You may or may not want to remove them. For example, if you are not interested in permissions limitations in your output, you could use find /var/log -name "*log*" -type f 2>/dev/null, which will throw away all errors related to files you don’t have permissions to see.

Creation Dates

Finding files by creation dates is next to impossible to do. In fact, I would say it’s a happy accident when you do. But you can check for files that are newer or not newer than a specific file. For example, if you know the /etc/mtab file has not changed since the OS was installed, then you could use that as a reference for comparison for a creation date. But would you actually know that the file has not been altered? Or should not have been? This is one of the sticky areas of find.
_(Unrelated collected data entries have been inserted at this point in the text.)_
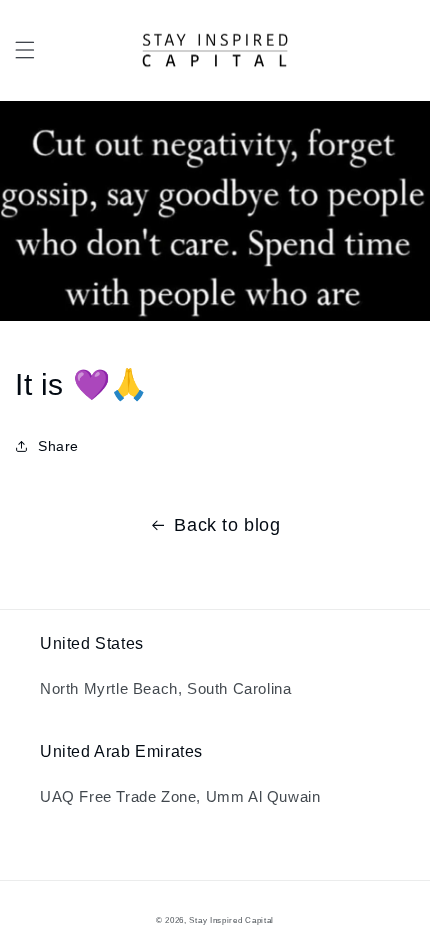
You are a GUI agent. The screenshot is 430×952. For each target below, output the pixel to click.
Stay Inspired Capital (231, 920)
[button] (25, 50)
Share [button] (58, 446)
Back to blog (227, 525)
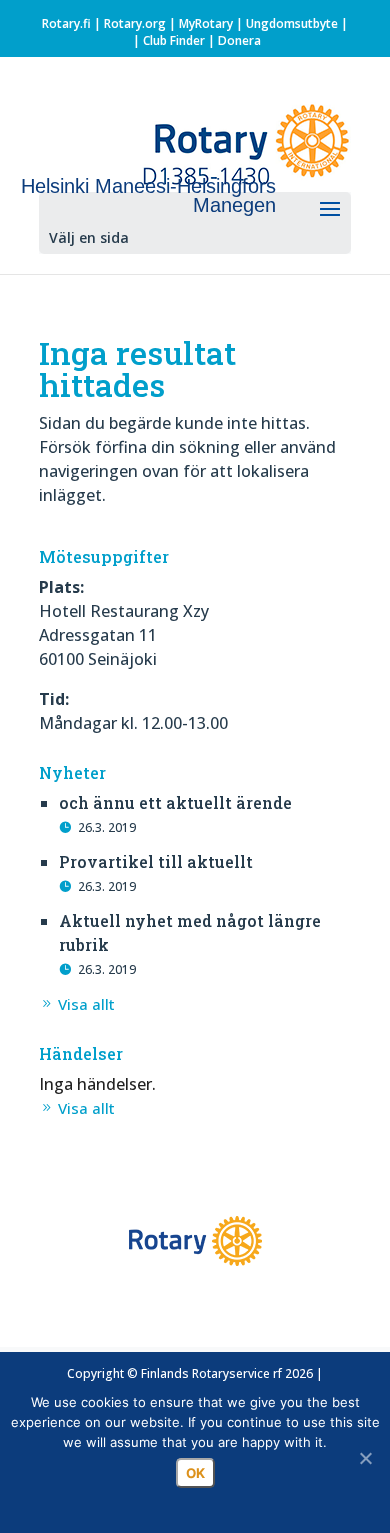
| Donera (233, 40)
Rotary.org (135, 23)
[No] (365, 1458)
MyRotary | (212, 23)
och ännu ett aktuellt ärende (175, 802)
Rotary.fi (66, 23)
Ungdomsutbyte (292, 23)
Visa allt (86, 1004)
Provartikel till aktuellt (156, 861)
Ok (195, 1473)
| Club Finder (167, 40)
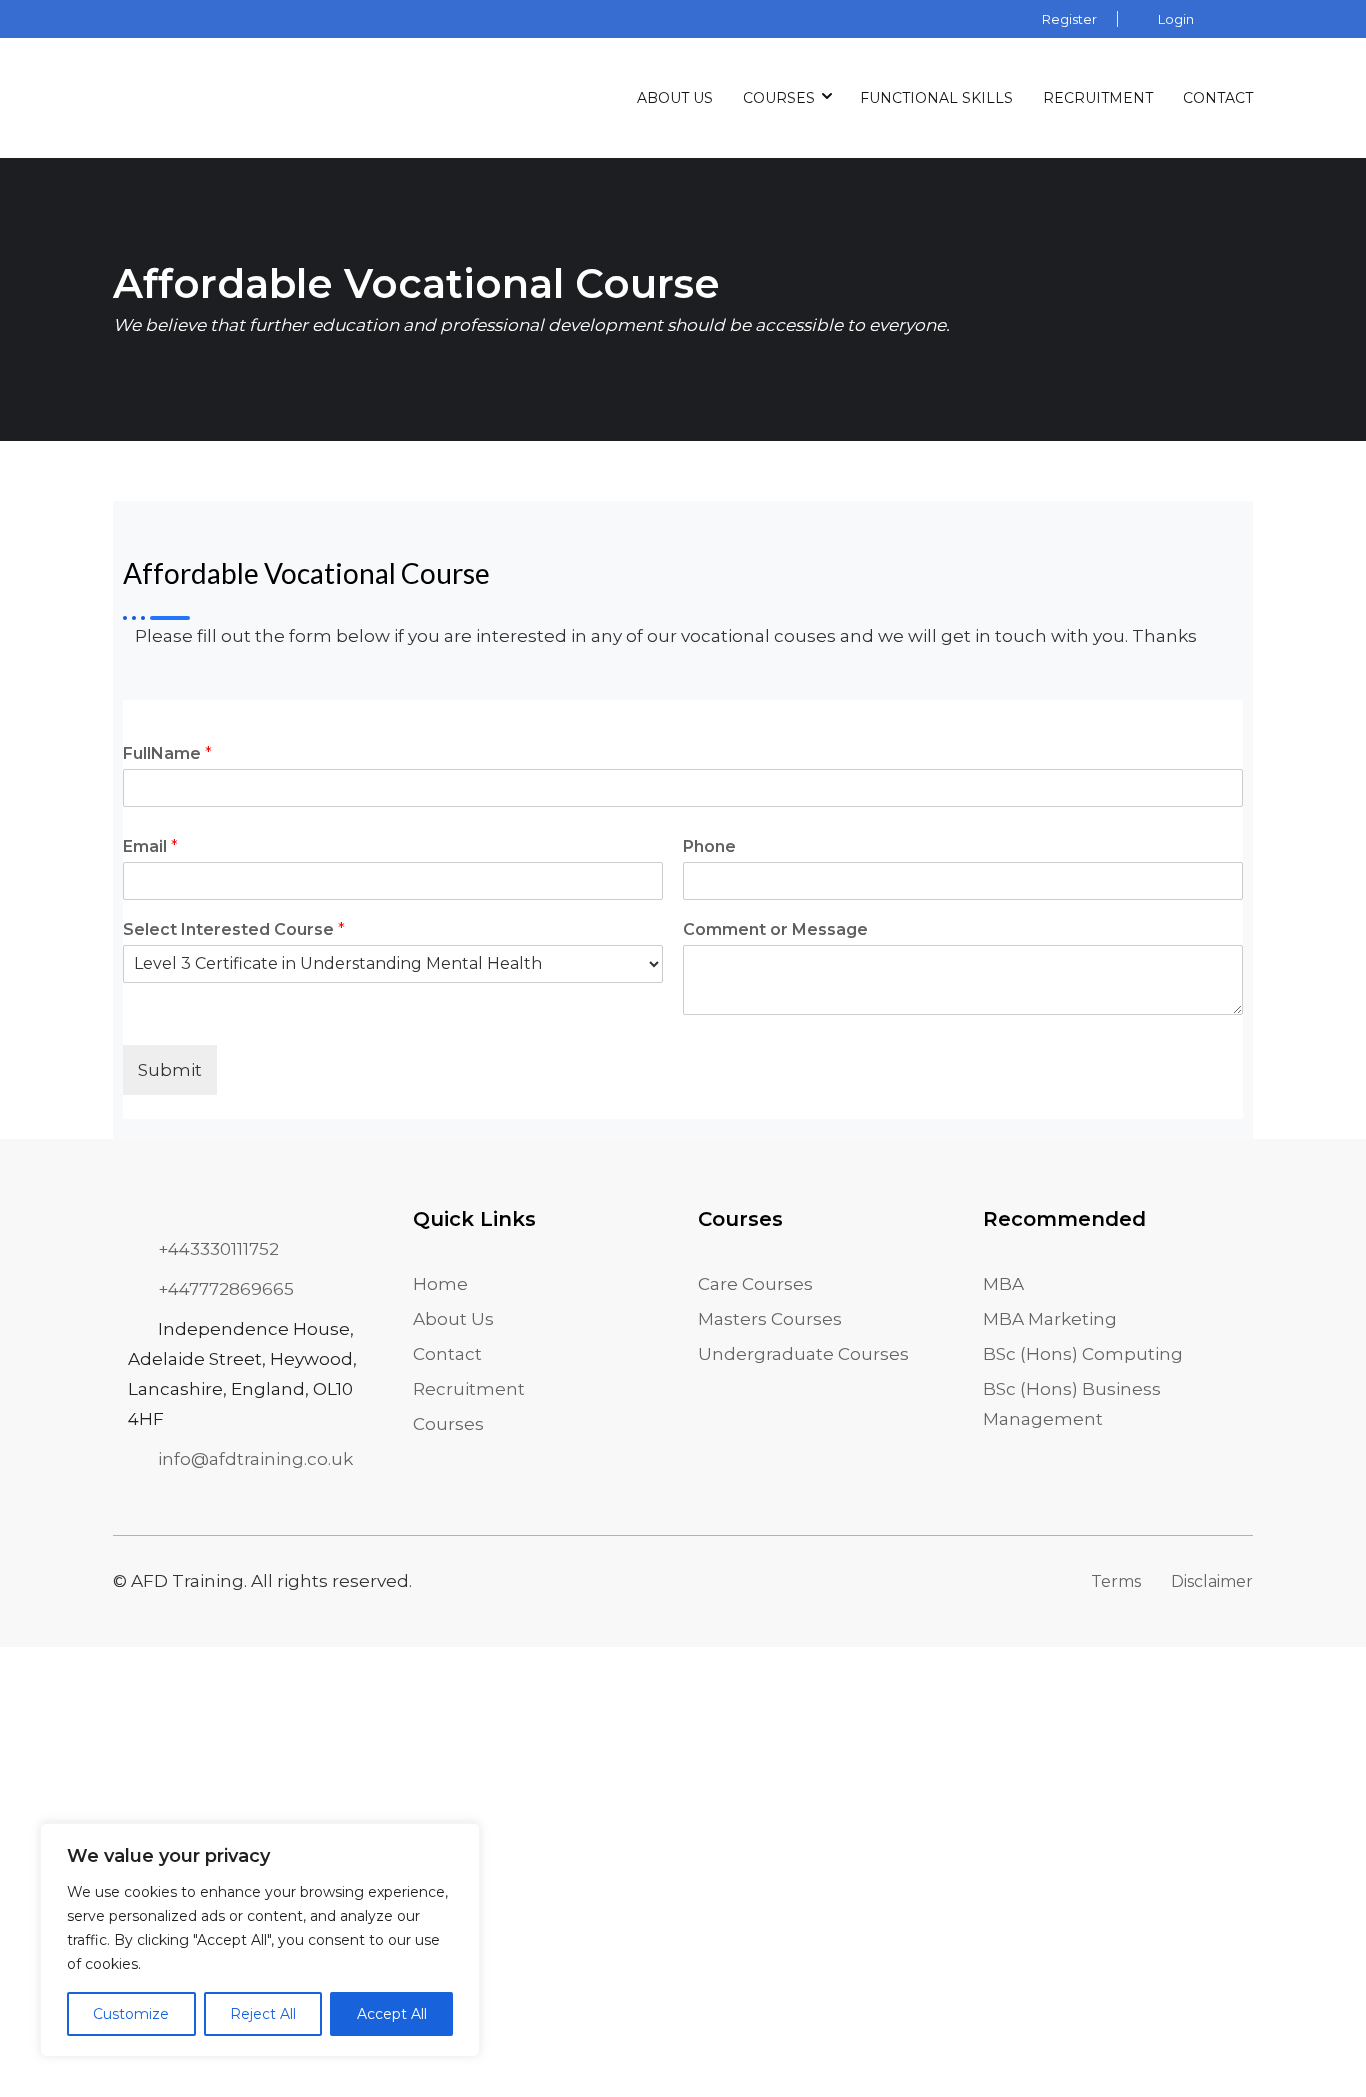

I usually just say you can’t find files based on creation dates, but only by when it was last changed/modified or accessed.

Combining Arguments

I touched on -a and -o above, but you can get creative on how you group the commands by using ‘(‘ and ‘)’. Also, you usually don’t have to use -a because it’s oftentimes implicit. If you have

find . -user 'joe' -type f

it is implicit that you want only files owned by joe. You don’t need a -a here. But, let’s say you wanted to see all files owned by ‘joe’ that were modified more than 90 days ago but not more than 100 days ago, or only those files that were modified within the last 4 days? As the logic becomes a little more complex, the ‘(‘ and ‘)’ can come to the rescue:

find / -user joe '(' -mtime +90 -a ! -mtime +100 ')' -o '(' -mtime -4 ')'

Conclusion

There are so many options and so much flexibility with find that you can correctly infer that it’s a daily staple for systems admins everywhere. The more you practice with it, the more indispensible you’ll find it in your day to day work at the command line.